In the records that follow, find the line with "Click the keyboard icon beside 入力する"; from there, retype every line exactly through the line with "Task: Open COMSTAGE NYSE ARCA GOLD BUGS link", which also belongs to the answer.
[Opening EXTRACTED DATA section]
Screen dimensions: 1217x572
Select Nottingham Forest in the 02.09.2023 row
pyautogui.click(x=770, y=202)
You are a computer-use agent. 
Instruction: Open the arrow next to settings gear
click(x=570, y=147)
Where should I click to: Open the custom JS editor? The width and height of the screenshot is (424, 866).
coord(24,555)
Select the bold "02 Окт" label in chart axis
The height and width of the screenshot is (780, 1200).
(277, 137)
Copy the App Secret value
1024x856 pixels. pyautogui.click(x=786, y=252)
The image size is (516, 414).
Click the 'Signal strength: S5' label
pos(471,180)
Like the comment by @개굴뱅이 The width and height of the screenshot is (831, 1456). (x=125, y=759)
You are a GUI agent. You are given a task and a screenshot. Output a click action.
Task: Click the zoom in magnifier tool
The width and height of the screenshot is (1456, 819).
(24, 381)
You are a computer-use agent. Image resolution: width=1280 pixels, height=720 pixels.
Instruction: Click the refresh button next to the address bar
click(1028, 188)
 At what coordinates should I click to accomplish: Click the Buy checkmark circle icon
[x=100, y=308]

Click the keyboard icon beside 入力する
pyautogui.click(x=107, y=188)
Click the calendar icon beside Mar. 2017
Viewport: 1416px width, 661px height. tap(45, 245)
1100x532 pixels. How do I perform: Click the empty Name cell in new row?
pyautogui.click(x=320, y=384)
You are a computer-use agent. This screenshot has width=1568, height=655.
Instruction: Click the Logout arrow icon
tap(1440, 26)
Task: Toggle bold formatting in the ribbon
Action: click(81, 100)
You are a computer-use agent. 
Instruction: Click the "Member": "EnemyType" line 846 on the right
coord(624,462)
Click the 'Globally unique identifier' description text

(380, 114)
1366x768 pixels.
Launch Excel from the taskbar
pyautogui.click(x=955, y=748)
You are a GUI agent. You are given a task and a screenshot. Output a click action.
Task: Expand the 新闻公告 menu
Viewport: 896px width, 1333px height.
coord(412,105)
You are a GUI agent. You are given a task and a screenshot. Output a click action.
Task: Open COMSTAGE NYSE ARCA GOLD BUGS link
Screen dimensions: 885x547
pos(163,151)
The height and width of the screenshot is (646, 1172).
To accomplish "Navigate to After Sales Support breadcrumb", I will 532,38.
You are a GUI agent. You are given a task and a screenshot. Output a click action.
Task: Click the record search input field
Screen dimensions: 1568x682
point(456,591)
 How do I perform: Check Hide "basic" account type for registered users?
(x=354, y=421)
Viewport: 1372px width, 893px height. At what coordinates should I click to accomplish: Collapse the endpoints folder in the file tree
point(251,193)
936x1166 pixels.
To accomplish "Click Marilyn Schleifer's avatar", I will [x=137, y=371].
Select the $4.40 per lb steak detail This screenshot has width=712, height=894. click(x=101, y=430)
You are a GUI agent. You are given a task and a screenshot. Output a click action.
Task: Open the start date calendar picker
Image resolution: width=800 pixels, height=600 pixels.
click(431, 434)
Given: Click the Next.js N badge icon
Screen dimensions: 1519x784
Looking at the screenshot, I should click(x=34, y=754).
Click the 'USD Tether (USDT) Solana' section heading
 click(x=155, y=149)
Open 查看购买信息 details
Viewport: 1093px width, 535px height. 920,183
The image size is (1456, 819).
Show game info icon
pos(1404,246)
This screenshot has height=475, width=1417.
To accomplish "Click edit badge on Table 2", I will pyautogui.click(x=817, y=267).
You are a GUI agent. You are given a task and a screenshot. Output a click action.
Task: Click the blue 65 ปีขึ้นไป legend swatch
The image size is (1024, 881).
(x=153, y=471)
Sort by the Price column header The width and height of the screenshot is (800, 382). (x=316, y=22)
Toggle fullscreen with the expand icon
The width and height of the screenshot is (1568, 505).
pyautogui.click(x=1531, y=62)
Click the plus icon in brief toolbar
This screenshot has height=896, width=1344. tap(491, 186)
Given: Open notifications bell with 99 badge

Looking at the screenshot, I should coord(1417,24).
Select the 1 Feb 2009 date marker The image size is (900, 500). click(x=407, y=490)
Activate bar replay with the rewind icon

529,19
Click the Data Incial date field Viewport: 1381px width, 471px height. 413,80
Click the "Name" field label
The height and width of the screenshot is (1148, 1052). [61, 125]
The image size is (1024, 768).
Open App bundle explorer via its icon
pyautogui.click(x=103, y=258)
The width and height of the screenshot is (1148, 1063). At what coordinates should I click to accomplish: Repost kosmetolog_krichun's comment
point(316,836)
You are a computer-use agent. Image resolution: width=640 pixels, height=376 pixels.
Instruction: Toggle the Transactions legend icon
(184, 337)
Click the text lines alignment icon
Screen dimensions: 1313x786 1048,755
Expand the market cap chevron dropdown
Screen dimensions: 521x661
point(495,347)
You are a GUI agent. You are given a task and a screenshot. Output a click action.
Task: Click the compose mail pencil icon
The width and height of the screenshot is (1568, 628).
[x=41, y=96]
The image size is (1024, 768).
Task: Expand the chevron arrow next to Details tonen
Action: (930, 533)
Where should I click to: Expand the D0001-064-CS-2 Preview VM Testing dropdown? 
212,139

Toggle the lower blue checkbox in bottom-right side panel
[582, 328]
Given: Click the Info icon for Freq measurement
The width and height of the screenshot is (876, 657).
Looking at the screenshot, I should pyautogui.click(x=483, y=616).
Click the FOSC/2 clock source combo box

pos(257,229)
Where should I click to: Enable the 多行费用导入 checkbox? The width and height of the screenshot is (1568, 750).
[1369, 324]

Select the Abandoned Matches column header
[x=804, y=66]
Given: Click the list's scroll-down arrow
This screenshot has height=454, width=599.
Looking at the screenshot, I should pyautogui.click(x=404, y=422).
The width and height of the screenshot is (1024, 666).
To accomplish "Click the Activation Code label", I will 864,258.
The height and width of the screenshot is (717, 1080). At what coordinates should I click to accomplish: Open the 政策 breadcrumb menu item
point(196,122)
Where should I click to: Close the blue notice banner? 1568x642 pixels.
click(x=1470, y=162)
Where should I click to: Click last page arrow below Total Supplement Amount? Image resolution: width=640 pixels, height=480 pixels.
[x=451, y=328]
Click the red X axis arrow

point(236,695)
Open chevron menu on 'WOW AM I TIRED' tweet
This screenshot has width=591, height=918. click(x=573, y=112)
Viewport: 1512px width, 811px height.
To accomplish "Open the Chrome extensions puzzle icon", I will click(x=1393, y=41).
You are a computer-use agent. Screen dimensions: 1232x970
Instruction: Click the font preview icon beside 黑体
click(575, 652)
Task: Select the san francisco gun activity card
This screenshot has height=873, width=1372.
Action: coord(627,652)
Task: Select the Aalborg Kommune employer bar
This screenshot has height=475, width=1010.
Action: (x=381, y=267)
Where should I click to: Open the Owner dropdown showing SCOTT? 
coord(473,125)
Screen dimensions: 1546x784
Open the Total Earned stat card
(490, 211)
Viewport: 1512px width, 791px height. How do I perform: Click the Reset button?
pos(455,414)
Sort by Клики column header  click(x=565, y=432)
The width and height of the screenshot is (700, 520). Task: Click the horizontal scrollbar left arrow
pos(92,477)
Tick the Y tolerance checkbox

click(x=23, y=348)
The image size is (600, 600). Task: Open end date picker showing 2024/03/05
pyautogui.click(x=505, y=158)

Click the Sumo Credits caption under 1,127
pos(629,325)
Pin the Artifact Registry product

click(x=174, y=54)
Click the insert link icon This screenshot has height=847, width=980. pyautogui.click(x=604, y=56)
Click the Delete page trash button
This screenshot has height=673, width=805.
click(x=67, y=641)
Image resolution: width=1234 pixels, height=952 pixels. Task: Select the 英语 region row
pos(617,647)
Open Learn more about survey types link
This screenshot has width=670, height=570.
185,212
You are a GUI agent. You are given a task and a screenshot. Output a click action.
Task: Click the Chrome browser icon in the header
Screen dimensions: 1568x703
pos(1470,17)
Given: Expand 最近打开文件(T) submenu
[Closing EXTRACTED DATA section]
EXERCISE RESULT ::
Click the keyboard icon beside 入力する
pyautogui.click(x=107, y=188)
Click the calendar icon beside Mar. 2017
Viewport: 1416px width, 661px height. tap(45, 245)
1100x532 pixels. How do I perform: Click the empty Name cell in new row?
pyautogui.click(x=320, y=384)
You are a computer-use agent. This screenshot has width=1568, height=655.
Instruction: Click the Logout arrow icon
tap(1440, 26)
Task: Toggle bold formatting in the ribbon
Action: click(81, 100)
You are a computer-use agent. 
Instruction: Click the "Member": "EnemyType" line 846 on the right
coord(624,462)
Click the 'Globally unique identifier' description text

(380, 114)
1366x768 pixels.
Launch Excel from the taskbar
pyautogui.click(x=955, y=748)
You are a GUI agent. You are given a task and a screenshot. Output a click action.
Task: Expand the 新闻公告 menu
Viewport: 896px width, 1333px height.
coord(412,105)
You are a GUI agent. You are given a task and a screenshot. Output a click action.
Task: Open COMSTAGE NYSE ARCA GOLD BUGS link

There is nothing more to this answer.